Last week Mike Bracken gave a speech that should be required reading for all MPs.
It’s fair to say I’m a fan of Mike – he’s the Director of Digital at the Cabinet Office and architect of the Government Digital Service (GDS). He and the GDS have had a major impact on how the government approaches the delivery of public services in the digital age, bringing an agile, iterative, data-driven – some might say ‘startup’ – approach to the civil service.
The GDS recently celebrated their second birthday and have achieved a lot: a single government domain (GOV.UK), the redesign of 25 government services, and live performance dashboards among other things.
But despite their good work, it’s fair to say that they have barely scratched the surface of what’s possible. That’s why this speech is important.
It sets out a radical (for the civil service) vision of why digital government matters and how it should be achieved, by focussing on delivery. I suggest reading it in full, but here are some key points.
Too slow
Mike forcefully argues that government needs to get away from the slow policy cycles of old:
In a digital age, traditional policy-making is largely broken.
It is slow, inflexible, unnecessarily complicated, afraid of technology and afraid of change
Focus on users
Instead of a policy-driven approach, he argues for a focus on user needs, rapidly iterating to create services designed around the user. He cites the example of Carer’s Allowance, which the GDS helped redesign, halving the number of questions (down from 500!) and creating a simpler process.
Fail fast
He argues that by failing fast, and avoiding the big projects of old with a set launch date, you can save millions.

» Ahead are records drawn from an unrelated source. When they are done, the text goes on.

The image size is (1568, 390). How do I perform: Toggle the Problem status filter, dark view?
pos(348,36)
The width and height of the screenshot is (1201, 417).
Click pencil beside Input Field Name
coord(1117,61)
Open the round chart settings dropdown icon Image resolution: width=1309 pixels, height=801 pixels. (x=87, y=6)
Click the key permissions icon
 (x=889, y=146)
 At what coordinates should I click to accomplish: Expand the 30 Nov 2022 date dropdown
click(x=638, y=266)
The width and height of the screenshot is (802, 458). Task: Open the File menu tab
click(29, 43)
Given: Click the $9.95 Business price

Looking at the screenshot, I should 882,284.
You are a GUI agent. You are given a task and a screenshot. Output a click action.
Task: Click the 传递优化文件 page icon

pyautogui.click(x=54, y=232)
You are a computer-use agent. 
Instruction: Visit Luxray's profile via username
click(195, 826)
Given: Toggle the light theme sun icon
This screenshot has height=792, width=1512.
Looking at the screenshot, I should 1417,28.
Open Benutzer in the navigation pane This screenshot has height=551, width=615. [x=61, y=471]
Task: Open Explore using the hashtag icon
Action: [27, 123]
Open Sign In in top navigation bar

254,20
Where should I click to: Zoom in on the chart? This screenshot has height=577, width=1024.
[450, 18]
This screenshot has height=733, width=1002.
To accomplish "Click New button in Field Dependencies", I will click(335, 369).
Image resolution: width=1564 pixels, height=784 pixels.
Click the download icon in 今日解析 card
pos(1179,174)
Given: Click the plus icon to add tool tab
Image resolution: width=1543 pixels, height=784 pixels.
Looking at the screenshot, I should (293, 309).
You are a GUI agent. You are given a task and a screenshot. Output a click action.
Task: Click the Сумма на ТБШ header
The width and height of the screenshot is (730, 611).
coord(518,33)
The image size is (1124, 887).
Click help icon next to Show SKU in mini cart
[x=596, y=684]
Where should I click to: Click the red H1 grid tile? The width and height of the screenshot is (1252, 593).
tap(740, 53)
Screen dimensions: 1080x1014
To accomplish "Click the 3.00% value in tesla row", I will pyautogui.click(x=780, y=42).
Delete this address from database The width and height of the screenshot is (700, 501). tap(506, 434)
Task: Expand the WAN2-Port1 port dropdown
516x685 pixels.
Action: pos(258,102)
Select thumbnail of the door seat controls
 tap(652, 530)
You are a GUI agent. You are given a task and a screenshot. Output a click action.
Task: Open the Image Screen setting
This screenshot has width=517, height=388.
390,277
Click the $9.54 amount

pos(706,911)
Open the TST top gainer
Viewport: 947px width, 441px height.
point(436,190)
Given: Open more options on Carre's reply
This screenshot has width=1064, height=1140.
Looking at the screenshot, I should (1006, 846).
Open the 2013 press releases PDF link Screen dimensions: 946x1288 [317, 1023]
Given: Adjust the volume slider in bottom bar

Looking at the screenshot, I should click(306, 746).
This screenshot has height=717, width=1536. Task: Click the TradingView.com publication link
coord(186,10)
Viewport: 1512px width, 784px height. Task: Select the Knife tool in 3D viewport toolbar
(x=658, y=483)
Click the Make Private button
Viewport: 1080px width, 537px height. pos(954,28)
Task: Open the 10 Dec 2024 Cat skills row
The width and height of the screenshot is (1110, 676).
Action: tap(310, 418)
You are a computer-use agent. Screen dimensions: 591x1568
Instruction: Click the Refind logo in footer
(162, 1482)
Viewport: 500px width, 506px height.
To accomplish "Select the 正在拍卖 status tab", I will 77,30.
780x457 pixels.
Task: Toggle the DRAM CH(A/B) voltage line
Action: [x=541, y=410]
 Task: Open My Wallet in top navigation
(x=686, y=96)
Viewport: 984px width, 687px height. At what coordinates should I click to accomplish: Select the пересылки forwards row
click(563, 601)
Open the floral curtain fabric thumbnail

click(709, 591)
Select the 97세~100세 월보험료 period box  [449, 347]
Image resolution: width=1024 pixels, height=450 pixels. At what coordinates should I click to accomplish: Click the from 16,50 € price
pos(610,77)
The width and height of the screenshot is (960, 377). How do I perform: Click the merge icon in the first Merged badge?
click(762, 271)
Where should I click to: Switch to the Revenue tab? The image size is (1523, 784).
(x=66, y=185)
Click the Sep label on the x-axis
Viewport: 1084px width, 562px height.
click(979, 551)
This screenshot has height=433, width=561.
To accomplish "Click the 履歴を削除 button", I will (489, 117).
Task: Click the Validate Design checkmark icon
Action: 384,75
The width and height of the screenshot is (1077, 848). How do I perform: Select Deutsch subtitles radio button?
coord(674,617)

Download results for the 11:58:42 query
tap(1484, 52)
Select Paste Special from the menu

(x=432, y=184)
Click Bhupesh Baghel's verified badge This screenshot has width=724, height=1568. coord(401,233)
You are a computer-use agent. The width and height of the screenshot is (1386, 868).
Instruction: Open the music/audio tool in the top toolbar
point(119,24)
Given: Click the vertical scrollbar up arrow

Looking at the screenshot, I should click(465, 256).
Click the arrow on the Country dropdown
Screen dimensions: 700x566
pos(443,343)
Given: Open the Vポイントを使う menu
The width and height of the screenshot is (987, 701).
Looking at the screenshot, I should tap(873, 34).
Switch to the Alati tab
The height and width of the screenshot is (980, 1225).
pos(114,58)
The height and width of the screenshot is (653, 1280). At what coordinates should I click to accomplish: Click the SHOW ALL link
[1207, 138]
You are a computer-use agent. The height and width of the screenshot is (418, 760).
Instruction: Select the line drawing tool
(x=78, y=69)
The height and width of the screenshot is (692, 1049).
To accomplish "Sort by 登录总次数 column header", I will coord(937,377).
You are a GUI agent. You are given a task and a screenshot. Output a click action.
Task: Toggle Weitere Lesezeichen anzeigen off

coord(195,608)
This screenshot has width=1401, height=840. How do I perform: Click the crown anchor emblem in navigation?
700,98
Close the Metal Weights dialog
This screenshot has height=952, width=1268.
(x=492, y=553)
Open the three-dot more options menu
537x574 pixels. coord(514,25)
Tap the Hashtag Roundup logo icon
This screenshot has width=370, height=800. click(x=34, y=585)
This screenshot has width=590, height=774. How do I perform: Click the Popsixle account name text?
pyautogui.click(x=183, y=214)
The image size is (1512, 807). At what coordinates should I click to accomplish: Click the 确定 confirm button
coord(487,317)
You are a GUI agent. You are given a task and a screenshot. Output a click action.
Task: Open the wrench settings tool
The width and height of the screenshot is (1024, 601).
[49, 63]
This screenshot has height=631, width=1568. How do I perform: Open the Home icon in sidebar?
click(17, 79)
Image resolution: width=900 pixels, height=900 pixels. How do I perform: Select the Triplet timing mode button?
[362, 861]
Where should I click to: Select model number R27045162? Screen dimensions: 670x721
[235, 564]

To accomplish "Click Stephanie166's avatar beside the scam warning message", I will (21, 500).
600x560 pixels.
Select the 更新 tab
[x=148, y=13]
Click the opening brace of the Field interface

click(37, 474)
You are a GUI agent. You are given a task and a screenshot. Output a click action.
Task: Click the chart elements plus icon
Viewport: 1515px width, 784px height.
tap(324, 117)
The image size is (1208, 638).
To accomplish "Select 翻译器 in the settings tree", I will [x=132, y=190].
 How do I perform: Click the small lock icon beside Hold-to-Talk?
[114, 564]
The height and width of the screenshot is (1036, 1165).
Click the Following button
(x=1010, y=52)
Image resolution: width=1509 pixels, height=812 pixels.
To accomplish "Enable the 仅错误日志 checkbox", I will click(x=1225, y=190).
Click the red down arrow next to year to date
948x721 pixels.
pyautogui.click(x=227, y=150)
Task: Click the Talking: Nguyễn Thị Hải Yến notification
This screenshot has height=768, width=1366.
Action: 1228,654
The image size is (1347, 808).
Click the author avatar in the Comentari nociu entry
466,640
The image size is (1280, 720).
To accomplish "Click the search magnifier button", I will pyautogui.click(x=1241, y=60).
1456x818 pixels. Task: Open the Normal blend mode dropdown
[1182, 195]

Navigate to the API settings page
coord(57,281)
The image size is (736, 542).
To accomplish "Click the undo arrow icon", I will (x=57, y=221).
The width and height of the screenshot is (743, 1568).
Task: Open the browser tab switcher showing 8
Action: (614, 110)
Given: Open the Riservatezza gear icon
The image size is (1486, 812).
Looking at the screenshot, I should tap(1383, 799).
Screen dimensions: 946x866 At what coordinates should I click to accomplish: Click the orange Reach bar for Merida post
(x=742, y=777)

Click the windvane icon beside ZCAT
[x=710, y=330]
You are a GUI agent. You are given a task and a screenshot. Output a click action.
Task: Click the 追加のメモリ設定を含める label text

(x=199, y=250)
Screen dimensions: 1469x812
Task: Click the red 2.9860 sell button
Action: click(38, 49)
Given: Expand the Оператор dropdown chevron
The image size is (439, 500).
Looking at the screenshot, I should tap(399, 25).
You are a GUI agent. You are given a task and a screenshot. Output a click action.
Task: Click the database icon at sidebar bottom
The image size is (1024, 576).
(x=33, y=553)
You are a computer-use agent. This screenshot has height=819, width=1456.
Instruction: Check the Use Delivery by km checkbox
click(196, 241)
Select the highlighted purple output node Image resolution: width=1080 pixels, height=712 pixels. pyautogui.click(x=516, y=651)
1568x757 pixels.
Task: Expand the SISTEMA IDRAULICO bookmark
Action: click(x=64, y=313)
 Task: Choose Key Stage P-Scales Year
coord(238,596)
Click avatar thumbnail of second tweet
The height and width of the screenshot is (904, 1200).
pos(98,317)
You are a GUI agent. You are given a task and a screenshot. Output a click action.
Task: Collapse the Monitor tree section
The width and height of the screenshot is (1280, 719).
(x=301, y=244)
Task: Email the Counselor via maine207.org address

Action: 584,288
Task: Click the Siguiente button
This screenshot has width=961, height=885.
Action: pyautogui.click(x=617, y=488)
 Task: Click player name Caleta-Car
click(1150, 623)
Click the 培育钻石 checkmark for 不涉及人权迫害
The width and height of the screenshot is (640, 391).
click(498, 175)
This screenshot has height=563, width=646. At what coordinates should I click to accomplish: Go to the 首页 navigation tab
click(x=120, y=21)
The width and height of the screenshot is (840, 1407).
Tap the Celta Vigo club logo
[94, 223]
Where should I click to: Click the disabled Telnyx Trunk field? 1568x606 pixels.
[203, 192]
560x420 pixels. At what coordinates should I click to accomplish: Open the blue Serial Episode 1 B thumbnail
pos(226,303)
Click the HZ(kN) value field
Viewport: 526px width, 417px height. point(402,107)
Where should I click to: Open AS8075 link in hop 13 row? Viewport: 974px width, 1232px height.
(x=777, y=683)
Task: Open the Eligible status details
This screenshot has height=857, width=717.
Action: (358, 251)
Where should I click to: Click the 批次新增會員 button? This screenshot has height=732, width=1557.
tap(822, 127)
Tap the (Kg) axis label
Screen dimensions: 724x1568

Sometimes we stop the project, but it’s having spent only a few tens of thousand of pounds…
The cost of failure is only enormous if you plan to launch with a big bang on a fixed date in a couple of years time, with the world’s media and public watching.
Don’t put digital in a box
As to how government can get there, he calls for the civil service to be flooded with digital people who are empowered to lead.
The answer is not a box in the corner labelled “digital” which you open on the rare occasions you need some Internet.
Mike argues against the traditional civil service model of policy generalists, instead calling for more makers:
We need a civil service with fewer critiques and more makers.
We need technicians to put platforms in place, and service managers to build upon them. We need leaders for whom the idea of using real-time performance data is a no-brainer, not an alien concept.
And we need user researchers and data analysts to do the hard work of understanding user needs and behaviour to continually improve services.
Big changes
The opportunity is massive.
This is a chance to rethink tax, rethink benefits, and rethink how people come in and out of the country.
Starting from the beginning to build the services we need will prove quicker, cheaper, and more responsive to what our political masters actually want.
It’s better than the alternative: attempting to build on top of old, broken machines.
These would be big changes for the civil service – accepting more risk of failure, using data to drive decisions, shifting away from policy generalists – but this approach would have a major impact to create better, cheaper and more responsive public services.